There is an interlocking of
the 1951 convention, the 1967 protocol, and the Universal Declaration of Human
Rights with obligations under refugee law to enable consistency and avoid
conflict. The Inter-American Commission on Human Rights understands this and
Ecuador has been great in taking on the case. There have been 54 amicus curiae
from the UNHCR [UN High Commissioner for Refugees], the Inter-American
Commission on Human Rights, Mexico and six other American States, a lot of
legal clinics, and so on. We’re now waiting on a decision from the
Inter-American court but we know that it is definitely going to issue an
opinion. They have already decided that this is a very important area of law
and a hearing is going to be held in August.

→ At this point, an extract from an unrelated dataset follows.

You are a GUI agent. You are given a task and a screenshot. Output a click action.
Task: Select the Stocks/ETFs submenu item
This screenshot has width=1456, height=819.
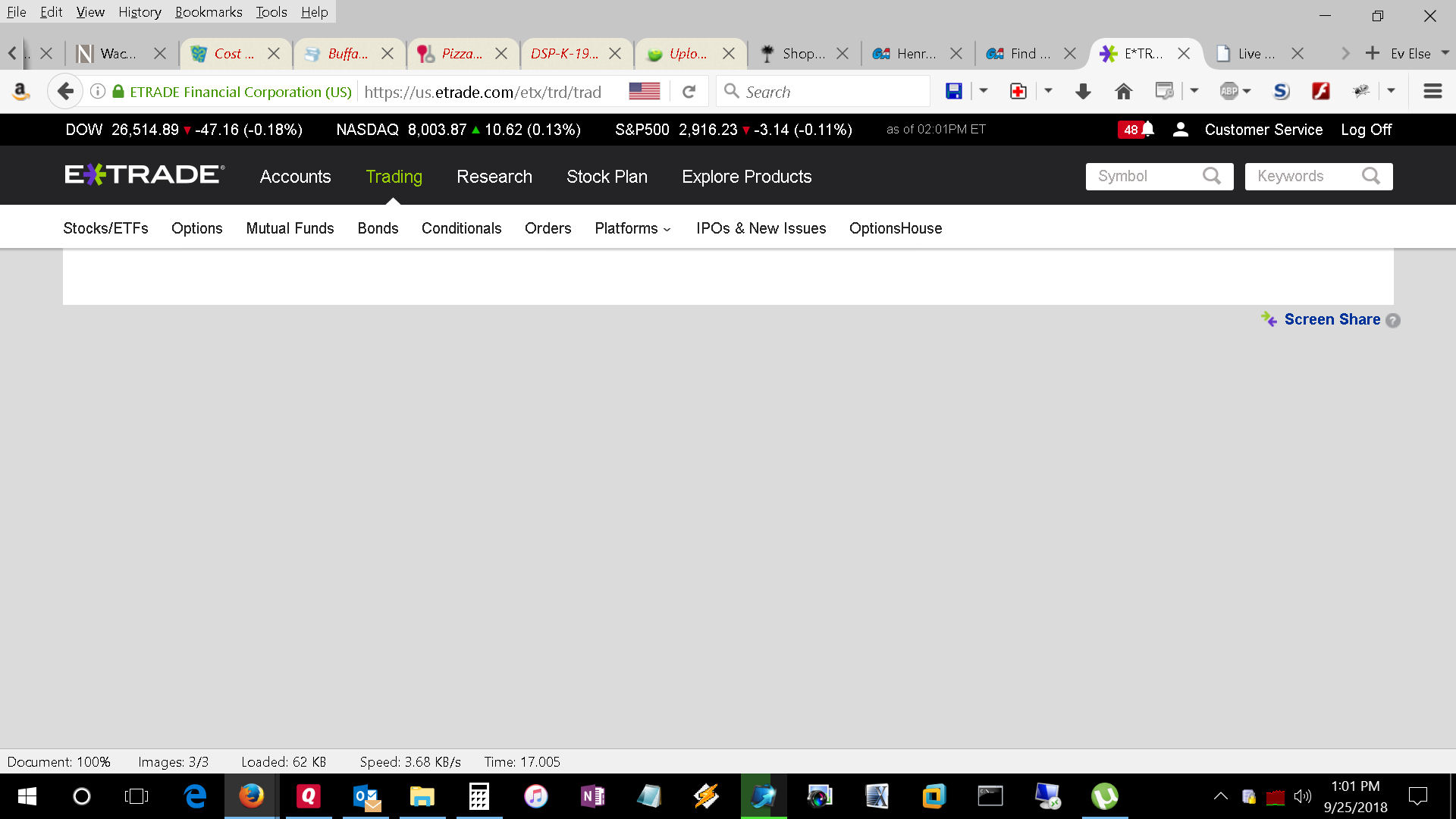click(x=105, y=228)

And, like I said, I believe
this is the single most important attempt that has been made to harmonize international
refugee law. I must say I am happy that something is emerging out of my
situation other than just perhaps my freedom.
There is a lot of talk in the
United States about the Trump administration’s shutting down of migration and
tourism to the US from some Muslim countries in the Middle East. I find it
strange that there is so little discussion of what I feel is a much more
serious situation: the shutting down of all refugee applications for 180 days.
It is not reasonable to be accepting tourists from all over the world but not
be accepting refugees.
Okay, right now Syria is a
very dangerous country to be accepting refugees from, you might have to shut
down the system and take some time to reboot the process. But what about
refugees from New Zealand or from Mexico? Are these likely to be ISIS people?
Absolutely not. And if you are taking tourists from those same countries, it is
completely absurd to block refugee processing.
DB: Julian, this may be a
naive question but….
JA: Dennis, you know what they
say: Better to be naive and fight for what’s right, because it’s the realists
who have left the world in the shape that it’s in.
DB: Okay, I will just stumble
toward the truth here, if I can. Do you consider the information flow out of
the DNC to be a hack or a leak?
JA: Well, this is a sourcing
question. There have been a lot of flows out of the DNC over a two-year period,
seemingly by five different actors, according to statements coming out of US
intelligence. Actually, we haven’t seen those repeated in 2017. We don’t talk
about sourcing in that way. We make sure that our publications are completely
accurate and that our information did not come from a state actor. We haven’t
said anything about them and we probably won’t, depending on how things
develop. Because if we start giving more details, it makes it easier to catch our
sources, which we obviously don’t want.